■ **Problem requirements**
Where in the data below does the word "chart" appear? Copy every line that has it.

Excerpts from a dataset:
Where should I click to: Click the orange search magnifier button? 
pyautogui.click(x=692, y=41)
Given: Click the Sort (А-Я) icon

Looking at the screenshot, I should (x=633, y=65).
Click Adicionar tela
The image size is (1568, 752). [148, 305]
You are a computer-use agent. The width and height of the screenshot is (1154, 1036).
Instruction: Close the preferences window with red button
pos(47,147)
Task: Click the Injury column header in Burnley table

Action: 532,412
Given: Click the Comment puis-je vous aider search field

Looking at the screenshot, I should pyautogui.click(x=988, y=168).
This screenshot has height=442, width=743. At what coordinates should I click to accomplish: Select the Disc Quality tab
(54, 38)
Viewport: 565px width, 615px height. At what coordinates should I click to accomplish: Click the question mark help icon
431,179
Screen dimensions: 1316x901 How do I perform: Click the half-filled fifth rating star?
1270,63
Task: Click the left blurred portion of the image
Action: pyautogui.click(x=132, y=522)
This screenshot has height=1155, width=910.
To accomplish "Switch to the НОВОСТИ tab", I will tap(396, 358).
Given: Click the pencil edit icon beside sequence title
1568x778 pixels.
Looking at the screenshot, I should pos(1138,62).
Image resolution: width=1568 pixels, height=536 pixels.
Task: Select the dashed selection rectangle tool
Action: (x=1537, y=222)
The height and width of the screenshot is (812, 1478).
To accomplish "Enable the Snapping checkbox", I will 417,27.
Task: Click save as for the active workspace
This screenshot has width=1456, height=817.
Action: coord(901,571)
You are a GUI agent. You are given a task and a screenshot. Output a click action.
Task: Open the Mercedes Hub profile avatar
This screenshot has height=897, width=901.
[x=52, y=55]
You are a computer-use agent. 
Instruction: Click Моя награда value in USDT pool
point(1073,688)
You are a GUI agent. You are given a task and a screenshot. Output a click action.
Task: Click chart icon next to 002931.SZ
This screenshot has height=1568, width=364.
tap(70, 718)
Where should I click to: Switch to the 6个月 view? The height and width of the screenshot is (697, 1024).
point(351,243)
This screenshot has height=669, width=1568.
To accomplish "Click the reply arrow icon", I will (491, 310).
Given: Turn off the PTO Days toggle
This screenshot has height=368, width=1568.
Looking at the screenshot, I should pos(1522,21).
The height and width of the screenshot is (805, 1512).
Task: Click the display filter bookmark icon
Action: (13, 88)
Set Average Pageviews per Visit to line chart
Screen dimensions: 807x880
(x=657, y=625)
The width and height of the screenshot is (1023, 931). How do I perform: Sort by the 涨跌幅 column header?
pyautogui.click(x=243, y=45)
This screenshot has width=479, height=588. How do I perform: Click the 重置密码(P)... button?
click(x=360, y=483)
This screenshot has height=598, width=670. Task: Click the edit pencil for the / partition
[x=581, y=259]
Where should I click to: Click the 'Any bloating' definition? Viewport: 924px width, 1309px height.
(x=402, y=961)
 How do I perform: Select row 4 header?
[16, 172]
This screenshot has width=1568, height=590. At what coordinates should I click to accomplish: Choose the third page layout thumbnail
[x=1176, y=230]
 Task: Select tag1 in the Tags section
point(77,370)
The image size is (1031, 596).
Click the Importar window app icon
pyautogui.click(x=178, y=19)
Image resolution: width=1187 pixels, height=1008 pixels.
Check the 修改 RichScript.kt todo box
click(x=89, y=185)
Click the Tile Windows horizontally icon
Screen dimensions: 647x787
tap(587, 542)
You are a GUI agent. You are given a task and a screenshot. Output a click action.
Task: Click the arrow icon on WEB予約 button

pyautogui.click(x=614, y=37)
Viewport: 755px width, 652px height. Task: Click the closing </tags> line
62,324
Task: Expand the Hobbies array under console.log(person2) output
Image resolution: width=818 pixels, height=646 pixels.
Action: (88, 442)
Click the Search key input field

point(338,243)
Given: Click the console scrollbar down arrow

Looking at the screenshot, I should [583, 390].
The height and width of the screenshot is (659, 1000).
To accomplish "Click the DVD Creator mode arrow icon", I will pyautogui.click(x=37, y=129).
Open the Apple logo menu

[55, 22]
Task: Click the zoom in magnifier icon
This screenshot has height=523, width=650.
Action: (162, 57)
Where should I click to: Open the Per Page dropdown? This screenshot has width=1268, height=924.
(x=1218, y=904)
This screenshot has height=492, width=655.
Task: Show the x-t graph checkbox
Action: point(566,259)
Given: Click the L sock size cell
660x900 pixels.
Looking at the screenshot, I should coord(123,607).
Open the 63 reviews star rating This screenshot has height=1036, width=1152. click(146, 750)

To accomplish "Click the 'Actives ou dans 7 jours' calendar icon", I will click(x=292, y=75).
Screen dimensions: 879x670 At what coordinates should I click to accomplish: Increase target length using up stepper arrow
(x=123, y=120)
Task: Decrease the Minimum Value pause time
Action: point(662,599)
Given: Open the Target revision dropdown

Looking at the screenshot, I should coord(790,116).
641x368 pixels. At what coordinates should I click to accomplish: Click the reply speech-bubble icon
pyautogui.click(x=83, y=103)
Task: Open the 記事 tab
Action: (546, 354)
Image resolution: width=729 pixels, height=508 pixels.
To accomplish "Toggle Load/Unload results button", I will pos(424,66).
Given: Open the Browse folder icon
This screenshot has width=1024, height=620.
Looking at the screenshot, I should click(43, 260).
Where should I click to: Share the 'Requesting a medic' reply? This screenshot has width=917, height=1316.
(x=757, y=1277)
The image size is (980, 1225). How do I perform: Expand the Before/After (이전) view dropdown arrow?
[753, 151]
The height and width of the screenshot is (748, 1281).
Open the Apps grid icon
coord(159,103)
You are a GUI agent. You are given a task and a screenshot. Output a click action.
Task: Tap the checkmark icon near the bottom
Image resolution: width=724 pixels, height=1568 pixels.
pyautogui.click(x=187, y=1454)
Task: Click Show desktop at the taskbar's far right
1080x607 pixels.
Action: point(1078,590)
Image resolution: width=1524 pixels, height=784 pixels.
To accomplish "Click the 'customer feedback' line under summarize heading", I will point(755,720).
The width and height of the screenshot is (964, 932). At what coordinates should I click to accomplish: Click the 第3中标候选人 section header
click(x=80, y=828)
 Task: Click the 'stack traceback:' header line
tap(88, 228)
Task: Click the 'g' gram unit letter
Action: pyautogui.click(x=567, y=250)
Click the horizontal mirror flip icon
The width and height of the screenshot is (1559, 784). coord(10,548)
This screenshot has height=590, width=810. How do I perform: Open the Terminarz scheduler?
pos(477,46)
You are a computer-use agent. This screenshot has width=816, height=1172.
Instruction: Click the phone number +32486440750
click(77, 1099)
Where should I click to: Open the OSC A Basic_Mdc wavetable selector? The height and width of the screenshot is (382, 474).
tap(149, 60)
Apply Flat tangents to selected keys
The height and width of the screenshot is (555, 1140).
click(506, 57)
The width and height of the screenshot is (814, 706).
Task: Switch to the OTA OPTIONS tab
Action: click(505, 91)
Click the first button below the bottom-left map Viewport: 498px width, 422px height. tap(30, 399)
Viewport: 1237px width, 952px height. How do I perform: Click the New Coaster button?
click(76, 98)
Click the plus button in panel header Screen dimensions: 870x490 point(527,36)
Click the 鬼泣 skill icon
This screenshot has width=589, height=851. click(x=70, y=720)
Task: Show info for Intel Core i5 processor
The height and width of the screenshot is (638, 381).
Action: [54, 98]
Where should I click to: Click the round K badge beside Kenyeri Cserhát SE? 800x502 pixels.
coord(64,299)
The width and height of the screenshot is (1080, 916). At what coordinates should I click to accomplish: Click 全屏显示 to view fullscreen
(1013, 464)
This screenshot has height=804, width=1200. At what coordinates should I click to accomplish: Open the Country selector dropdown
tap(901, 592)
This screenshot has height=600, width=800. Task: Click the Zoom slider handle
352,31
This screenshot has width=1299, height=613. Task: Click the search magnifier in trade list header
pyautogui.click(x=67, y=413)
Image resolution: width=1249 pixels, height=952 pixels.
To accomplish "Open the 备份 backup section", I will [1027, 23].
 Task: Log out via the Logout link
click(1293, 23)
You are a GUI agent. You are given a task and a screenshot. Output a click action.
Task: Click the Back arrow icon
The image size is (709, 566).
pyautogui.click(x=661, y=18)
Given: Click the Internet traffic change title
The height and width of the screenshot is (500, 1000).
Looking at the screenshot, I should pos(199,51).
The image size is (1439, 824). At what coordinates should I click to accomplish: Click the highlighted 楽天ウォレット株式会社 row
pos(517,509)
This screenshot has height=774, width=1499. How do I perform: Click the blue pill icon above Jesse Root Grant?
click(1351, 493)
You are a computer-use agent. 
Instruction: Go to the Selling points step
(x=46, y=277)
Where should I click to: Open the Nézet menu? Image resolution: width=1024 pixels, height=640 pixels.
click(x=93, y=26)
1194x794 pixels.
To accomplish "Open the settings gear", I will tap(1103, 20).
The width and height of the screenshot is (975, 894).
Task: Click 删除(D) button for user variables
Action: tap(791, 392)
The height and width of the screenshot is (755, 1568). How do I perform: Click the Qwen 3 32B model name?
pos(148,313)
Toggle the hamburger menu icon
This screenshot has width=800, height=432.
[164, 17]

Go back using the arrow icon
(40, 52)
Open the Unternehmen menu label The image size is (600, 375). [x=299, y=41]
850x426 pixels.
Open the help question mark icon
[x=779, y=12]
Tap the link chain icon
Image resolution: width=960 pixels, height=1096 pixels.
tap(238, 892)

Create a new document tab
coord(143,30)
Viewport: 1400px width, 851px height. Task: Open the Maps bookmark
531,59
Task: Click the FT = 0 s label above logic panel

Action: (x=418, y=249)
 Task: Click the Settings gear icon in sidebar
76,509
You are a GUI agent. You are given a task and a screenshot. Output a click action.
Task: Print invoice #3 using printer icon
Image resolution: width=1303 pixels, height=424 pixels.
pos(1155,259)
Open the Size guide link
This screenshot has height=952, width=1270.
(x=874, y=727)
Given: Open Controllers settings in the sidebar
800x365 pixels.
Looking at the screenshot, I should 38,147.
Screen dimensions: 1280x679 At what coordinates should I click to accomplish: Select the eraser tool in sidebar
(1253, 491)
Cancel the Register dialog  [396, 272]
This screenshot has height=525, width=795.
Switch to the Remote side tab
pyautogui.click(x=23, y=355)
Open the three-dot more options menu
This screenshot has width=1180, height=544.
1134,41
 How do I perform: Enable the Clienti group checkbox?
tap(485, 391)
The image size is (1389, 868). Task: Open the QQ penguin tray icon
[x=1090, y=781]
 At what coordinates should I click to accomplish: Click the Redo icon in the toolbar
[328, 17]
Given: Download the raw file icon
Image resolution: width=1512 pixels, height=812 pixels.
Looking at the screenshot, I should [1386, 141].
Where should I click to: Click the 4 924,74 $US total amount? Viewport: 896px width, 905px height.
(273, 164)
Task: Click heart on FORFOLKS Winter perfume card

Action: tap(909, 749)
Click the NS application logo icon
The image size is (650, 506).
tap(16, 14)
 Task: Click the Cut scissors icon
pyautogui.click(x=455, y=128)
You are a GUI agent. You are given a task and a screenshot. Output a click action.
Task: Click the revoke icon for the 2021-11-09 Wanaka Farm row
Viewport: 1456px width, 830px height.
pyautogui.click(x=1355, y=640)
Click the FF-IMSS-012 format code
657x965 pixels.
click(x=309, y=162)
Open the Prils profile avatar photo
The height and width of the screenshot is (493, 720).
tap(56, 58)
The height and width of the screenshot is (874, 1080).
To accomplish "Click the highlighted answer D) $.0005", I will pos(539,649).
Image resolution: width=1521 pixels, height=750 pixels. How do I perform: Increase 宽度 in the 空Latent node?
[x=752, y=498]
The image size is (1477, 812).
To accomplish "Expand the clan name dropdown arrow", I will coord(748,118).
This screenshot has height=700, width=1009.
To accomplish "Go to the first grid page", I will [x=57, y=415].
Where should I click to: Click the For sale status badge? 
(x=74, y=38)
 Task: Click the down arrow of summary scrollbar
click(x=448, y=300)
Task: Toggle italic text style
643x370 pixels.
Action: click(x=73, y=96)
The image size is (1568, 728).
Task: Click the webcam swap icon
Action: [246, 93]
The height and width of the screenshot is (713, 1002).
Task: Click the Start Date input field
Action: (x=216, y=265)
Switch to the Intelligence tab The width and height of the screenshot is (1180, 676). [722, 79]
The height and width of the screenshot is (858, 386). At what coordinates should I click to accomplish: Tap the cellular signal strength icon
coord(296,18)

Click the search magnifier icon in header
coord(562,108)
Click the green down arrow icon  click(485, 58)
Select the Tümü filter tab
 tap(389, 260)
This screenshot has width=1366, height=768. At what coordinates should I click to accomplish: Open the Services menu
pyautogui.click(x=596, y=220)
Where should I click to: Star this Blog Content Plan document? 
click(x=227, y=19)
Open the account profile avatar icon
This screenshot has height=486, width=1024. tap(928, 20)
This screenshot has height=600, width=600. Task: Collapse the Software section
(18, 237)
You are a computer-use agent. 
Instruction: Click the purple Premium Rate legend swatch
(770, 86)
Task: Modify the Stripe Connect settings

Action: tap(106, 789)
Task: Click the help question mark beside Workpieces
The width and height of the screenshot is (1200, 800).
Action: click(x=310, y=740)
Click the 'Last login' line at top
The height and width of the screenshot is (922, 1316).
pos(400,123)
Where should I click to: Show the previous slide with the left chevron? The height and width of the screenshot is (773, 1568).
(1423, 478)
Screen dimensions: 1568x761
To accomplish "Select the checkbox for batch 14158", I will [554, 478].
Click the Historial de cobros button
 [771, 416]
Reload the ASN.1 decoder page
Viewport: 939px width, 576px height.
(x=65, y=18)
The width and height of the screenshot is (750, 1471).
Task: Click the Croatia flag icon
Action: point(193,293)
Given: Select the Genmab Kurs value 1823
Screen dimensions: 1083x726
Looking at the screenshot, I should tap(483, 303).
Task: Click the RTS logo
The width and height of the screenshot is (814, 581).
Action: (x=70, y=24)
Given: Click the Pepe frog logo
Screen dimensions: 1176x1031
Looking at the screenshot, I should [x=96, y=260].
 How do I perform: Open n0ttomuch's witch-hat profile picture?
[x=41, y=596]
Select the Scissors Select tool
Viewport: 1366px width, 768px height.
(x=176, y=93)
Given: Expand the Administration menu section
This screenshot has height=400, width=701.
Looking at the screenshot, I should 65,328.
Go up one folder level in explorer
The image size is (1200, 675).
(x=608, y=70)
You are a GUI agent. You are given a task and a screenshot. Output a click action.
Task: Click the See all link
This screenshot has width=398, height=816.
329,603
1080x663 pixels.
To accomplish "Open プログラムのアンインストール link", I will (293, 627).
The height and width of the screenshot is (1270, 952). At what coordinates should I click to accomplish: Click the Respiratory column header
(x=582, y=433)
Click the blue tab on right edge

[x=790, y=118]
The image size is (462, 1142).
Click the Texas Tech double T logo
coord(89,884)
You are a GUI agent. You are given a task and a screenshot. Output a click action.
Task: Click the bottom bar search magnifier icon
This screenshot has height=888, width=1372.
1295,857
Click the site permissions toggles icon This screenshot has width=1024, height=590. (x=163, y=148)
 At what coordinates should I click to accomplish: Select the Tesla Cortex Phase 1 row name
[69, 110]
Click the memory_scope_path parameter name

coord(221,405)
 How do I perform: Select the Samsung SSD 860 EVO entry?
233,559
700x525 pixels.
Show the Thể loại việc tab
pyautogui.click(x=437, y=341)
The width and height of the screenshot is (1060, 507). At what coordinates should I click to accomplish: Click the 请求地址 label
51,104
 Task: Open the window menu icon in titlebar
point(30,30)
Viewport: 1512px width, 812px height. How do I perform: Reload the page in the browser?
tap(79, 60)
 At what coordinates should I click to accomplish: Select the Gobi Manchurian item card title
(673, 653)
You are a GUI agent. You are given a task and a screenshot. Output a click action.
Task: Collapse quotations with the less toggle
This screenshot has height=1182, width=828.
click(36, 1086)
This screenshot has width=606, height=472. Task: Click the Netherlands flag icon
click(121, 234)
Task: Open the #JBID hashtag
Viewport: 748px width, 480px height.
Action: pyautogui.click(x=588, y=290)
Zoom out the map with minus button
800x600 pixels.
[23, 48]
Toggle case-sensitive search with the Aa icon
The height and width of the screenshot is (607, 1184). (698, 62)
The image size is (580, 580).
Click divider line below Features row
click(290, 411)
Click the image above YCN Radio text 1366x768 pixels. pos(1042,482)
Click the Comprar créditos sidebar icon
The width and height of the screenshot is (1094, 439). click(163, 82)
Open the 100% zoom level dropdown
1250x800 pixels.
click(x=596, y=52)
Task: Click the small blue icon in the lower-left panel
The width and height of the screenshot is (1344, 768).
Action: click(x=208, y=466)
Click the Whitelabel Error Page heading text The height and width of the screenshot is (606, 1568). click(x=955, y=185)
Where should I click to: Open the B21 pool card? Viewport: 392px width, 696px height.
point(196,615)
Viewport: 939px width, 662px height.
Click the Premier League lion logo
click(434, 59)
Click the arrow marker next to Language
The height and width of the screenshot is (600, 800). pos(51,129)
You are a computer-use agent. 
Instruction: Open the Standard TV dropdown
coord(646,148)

■ **Problem solution**
Task: Click chart icon next to 002931.SZ
Set Average Pageviews per Visit to line chart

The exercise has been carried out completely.